Problem to work on:
Take every line containing "Task" from the material and copy it.

Data provided:
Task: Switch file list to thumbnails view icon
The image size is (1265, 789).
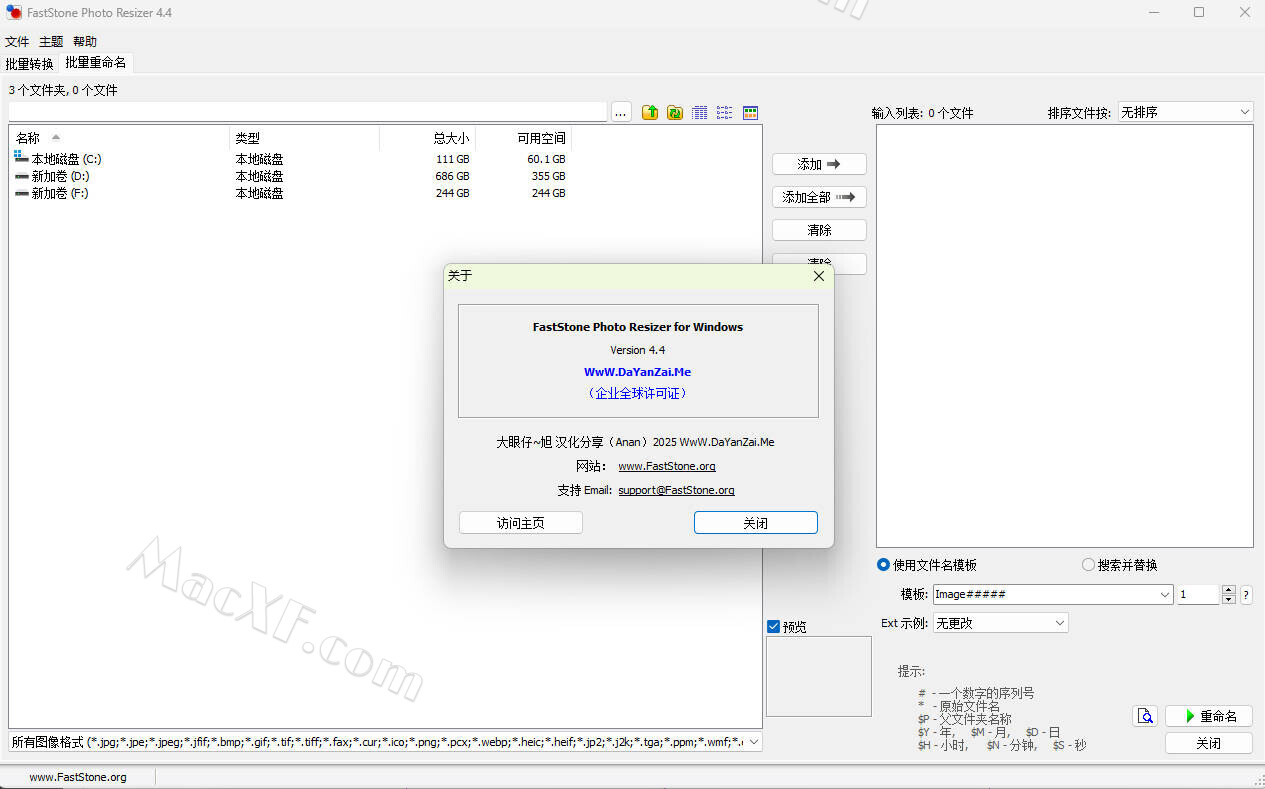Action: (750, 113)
* * *
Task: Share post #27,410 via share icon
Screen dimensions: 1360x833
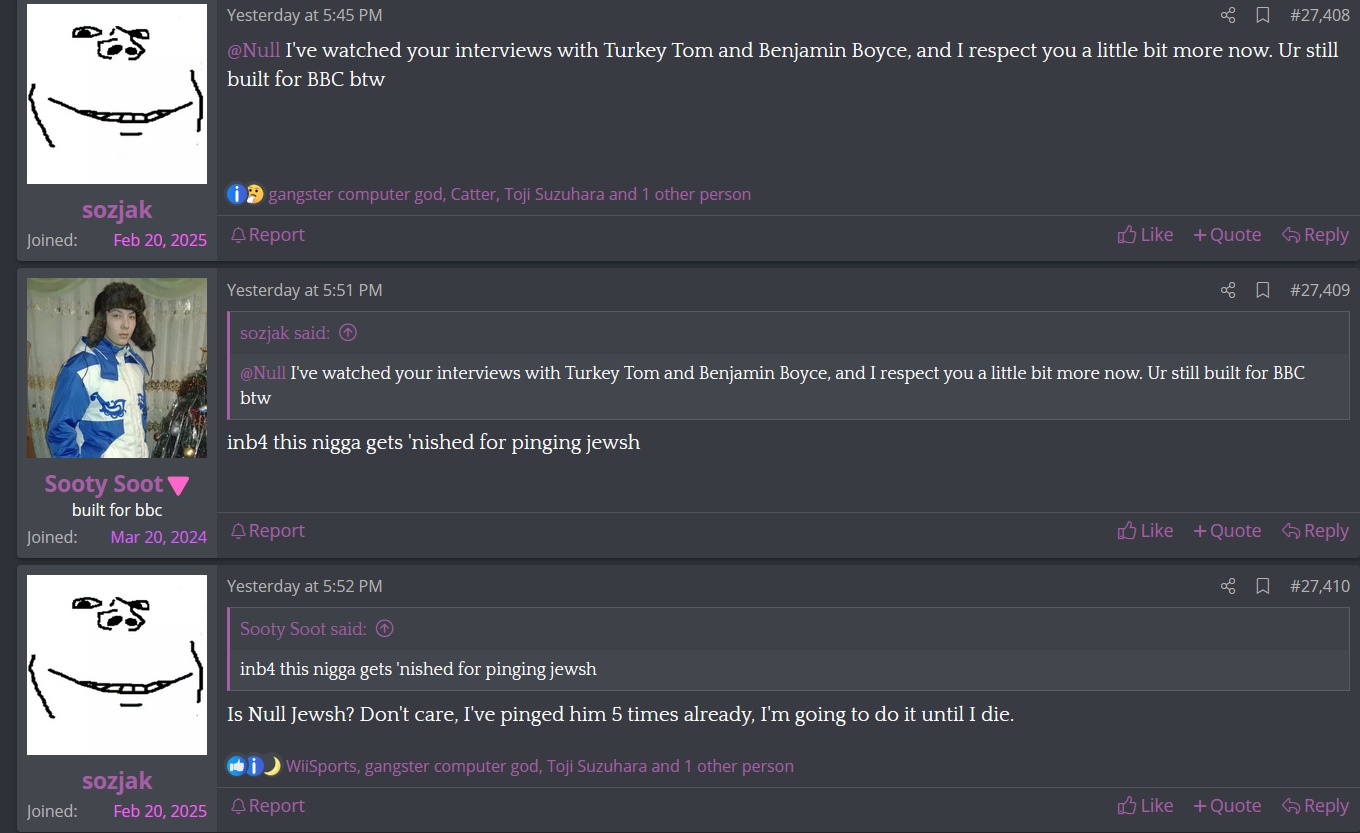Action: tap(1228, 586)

Written response:
Task: Switch file list to thumbnails view icon
Task: Share post #27,410 via share icon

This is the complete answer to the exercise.